[Text segment]:

At 9, Shabir was enrolled in Government Boys Middle School, Saraf Kadal, where he studied till eighth standard. His sister, Shaheena, used to accompany him to school and carry his bag, both sides. The teachers at the school empathized with little Shaheena, accompanying her brother every day, and against the norm, decided to give her admission in the same school.

“Would you believe, I have got my education from boys’ school,” Shaheena says, smiling.

After eighth standard, Shabir got admission in MP School, Bag-e-Dilawar Khan, where from he passed 10th class with Grade Two. Six years later, he joined Ministry of Human Resource Development’s ‘Scheme of Integrating Persons with Disability in the Mainstream of Technical and Vocational Education’, where he successfully completed a four-month short term course in transformer fabrication.

I first met Shabir at his decrepit shop, where he repairs and manufactures electrical appliances and earns 1000-1500 rupees a month. Shabir also receives a monthly allowance of 400 rupees from Social Welfare department.

Caved in his father’s three-storied rickety house, the shop remains a source of engagement as well as frustration for Shabir.

The concrete staircase leading inside the shop, are too steep. Everything seems against Shabir. Inside the shop, the light is too dim to observe anything clearly. The succession of wooden and dusty shelves, cramming up old and rusted transformers, stabilizers, coils, meters and burned switches, swallow up walls on the three sides.

There is nothing new in the shop, except some maroon coloured covers of the stabilizers. Time, smoke and dust have tinted a layer of grime on the wooden planks of the low ceiling. It looks the shop has been shut for years and one day, all of a sudden, thrown open.

Few days later, when I met him, he was nestled in the corner of his kitchen, his legs stretched, and his left arm on the shelf of the window sill.

Shabir’s story turns out to be a facsimile of a 50s Bollywood flick; his father works as a salesman for 3,000 rupees per month, his mother is diabetic and needs insulin, his sister is of marriageable age. Shabir has mental depression and takes medicine for blood pressure.

His big eyes pop-out when he talks, the tip of his aquiline nose on his clean-shaved plump face, glitters after halogen light strikes it.

Shabir pulls up the left leg of his trouser and shows me the callipers which he got installed four months back, at a rehabilitation centre for handicapped at Buchwara, Dalgate.

Before leg-callipers, he used crutches for movement. “I was more quick and fast on crutches than callipers. It has slowed me down.”

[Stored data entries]
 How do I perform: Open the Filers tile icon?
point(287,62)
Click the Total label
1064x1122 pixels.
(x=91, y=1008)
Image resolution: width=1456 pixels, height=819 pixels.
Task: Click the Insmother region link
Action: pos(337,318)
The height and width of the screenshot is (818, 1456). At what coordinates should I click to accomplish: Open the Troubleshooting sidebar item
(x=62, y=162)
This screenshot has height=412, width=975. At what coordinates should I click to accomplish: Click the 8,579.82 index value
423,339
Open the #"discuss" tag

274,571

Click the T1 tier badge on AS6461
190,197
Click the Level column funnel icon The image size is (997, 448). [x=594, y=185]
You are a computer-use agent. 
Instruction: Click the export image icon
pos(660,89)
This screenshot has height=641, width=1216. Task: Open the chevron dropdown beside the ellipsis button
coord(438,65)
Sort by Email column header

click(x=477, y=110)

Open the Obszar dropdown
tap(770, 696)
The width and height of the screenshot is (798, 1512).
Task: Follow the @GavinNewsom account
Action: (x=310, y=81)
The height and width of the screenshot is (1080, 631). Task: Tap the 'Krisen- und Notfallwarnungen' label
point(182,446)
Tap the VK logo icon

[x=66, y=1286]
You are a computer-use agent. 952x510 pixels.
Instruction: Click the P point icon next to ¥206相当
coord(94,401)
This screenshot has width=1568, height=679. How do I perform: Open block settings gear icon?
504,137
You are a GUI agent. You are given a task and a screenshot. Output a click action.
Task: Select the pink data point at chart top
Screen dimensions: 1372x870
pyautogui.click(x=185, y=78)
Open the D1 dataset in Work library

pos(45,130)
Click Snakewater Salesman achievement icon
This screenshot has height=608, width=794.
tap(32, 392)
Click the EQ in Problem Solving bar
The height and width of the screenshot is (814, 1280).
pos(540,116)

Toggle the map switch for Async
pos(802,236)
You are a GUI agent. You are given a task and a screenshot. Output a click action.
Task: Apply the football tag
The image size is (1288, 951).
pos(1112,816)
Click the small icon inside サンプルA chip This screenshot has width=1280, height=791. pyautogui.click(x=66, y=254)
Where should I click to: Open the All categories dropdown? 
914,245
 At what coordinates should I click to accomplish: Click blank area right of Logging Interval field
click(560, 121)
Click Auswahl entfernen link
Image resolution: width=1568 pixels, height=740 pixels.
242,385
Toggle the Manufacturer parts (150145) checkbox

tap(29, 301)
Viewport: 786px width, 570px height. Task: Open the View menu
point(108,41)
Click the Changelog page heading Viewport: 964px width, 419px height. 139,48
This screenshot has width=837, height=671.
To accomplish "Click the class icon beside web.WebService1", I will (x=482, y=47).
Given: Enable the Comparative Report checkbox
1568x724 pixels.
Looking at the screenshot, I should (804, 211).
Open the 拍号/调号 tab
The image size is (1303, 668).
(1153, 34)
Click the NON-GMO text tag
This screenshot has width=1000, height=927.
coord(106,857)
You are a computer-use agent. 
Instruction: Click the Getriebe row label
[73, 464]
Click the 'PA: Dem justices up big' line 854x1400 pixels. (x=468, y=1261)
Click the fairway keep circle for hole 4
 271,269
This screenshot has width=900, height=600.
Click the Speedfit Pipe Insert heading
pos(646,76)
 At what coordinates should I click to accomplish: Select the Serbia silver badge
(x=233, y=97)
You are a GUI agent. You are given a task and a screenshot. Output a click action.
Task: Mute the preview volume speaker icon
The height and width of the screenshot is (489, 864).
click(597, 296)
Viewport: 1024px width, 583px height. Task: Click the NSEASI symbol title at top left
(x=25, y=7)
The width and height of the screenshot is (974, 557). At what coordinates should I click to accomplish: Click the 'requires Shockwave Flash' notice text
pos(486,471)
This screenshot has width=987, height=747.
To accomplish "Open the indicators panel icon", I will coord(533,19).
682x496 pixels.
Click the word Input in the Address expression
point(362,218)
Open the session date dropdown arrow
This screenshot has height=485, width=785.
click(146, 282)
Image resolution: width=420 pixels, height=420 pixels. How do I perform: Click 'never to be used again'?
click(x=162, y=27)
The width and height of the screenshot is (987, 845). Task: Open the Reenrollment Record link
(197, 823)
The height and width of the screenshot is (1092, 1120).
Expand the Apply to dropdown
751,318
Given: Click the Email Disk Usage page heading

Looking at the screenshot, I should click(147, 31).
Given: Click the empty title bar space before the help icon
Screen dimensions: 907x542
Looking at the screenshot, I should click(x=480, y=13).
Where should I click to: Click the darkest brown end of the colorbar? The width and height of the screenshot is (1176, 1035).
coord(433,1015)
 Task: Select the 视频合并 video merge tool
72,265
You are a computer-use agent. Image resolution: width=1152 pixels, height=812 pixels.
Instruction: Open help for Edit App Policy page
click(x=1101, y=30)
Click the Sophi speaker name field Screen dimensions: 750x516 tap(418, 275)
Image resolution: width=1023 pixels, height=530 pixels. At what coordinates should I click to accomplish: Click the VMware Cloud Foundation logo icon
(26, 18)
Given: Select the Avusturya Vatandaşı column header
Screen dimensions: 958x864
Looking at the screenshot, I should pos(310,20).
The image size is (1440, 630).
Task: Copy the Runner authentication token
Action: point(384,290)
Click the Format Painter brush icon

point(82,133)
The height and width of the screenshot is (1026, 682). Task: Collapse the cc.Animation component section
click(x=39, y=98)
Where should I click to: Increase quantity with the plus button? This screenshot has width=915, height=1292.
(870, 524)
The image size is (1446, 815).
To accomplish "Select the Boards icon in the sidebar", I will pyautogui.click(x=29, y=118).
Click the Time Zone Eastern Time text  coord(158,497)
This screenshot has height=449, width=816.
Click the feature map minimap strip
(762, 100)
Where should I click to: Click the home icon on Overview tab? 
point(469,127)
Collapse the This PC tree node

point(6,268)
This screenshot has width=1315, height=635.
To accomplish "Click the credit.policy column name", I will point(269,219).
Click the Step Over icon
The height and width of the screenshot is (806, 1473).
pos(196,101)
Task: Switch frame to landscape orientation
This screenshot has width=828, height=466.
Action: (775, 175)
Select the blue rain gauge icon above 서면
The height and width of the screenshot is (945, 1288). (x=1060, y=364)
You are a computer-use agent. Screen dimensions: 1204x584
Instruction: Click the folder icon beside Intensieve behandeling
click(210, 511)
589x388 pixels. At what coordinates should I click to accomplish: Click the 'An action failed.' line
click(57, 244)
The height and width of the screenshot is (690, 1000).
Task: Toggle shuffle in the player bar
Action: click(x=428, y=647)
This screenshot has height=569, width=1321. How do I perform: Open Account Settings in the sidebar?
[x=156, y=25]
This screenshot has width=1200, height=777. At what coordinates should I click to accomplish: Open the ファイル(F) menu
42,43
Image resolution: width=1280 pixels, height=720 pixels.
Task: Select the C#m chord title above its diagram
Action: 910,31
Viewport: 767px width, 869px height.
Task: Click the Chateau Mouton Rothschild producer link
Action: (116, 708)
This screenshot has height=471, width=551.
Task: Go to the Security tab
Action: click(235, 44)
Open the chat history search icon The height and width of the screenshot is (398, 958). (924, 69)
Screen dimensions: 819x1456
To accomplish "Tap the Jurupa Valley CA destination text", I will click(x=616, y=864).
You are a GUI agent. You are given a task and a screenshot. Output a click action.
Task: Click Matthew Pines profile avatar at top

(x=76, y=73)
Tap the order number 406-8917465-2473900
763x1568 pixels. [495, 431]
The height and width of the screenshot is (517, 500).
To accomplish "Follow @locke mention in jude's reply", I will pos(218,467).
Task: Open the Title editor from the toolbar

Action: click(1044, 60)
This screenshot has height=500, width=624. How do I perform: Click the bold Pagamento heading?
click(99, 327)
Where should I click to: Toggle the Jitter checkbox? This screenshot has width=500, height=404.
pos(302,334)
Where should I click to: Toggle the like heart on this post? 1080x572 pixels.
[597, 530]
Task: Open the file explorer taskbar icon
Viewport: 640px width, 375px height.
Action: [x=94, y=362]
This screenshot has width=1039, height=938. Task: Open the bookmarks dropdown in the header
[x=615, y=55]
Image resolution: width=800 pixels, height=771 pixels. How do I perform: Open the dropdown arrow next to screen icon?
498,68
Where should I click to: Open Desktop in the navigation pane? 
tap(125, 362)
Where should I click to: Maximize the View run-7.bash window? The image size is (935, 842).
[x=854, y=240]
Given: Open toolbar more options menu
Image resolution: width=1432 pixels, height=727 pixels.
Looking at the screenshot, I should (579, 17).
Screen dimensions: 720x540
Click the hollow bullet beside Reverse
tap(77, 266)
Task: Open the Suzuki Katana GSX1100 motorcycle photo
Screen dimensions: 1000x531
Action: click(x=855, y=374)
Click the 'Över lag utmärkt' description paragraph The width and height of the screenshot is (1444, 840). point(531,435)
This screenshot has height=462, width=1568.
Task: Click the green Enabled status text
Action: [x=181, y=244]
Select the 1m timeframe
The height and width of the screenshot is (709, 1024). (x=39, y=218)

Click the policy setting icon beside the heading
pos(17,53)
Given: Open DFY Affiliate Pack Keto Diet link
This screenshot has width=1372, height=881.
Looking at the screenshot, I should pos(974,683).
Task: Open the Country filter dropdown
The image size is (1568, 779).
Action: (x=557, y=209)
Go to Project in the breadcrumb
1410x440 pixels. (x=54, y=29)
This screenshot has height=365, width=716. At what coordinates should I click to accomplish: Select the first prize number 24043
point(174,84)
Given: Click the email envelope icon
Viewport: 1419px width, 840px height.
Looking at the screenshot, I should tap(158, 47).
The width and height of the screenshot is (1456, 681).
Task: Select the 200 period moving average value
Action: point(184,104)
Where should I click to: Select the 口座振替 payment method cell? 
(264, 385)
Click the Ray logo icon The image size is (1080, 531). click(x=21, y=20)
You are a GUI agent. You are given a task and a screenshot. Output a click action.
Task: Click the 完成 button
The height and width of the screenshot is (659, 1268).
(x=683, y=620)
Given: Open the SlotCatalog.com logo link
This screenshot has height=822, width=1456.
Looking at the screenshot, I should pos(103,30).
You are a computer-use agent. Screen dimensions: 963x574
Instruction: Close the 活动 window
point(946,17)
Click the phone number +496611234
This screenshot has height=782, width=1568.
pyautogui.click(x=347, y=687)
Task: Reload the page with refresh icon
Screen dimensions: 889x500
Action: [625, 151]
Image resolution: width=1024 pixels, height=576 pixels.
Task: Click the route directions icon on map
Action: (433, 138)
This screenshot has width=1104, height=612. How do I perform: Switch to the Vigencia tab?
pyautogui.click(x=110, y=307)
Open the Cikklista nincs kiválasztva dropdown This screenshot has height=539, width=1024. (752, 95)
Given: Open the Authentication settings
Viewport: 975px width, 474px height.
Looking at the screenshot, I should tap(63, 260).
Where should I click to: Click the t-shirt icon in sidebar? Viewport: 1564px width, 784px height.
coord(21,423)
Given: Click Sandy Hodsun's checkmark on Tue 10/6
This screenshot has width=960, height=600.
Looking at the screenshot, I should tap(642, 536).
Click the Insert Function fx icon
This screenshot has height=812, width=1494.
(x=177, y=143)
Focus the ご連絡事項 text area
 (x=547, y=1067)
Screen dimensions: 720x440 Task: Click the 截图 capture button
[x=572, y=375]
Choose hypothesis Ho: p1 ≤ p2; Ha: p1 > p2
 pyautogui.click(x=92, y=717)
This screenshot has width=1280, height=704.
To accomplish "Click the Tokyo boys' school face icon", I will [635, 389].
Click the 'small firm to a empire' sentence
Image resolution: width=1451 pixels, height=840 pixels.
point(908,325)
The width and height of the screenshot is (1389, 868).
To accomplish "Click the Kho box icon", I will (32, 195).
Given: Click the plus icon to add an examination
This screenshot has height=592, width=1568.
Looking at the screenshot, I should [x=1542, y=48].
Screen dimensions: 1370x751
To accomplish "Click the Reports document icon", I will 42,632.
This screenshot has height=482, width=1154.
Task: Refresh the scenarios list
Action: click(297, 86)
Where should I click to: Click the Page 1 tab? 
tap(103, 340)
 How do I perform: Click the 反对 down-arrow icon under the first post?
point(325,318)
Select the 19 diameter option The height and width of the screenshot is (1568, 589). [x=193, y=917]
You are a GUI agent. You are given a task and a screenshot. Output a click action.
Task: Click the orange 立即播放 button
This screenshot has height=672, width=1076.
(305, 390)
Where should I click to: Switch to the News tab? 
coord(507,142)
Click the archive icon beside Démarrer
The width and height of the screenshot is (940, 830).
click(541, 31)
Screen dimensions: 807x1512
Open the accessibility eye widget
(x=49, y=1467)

[Exercise prompt]:
Continue the profile of Shabir from the last sentence shown. None of the data is needed for the task.

[Exercise response]:
“The excessive use of crutches had produced infection in Shabir’s underarms and he had developed a slight hump in upper back,” Shabir’s mother, Rafiqa told me.

“Most of his (Shabir) shirts were torn out at underarms because of crutches,” Rafiqa said, “he used two crutches for 12 years.”

With the training and 10-year experience in repairing electric items, Shabir wants money to setup his own business. “I want to earn on my own,” Shabir says.

“How much do you need?” I ask.

“Three to four lakh rupees,” he replies.

“What will you do with it?”

With a slight bend forward, Shabir blurts out in a series of monotonous bawls; “I want to help my parents. I want to marry off my sister. I want to have my own business. I want my father to rest now.”

“Then, I will think of my marriage.”

Once, during our interaction, when Shabir left the room for some time, his mother, Rafiqa told me that when he (Shabir) gets depressed, he smashes everything and out of frustration, breaks everything. “We don’t react at all.”

Unlike Shabir’s luck, his hands are of gold, Shabir’s relative Ghulam Nabi told me. “He is skilled and a quick learner. I can’t bear to witness his helplessness.”

He has appeal to the government to help him out, almost 100 times. “After God, there is government,” Shabir says, “where should I go?”

When I was leaving, he said, “Please get my story on all channels. I fear taking out loan” I promised my best.

Shabir insisted on accompanying me to the street, I tried hard to persuade him, but he held my hand.

Outside, on the street, while I was preparing for a last handshake with Shabir, he hugged me and whispered to my right ear; “I am thinking of committing suicide.”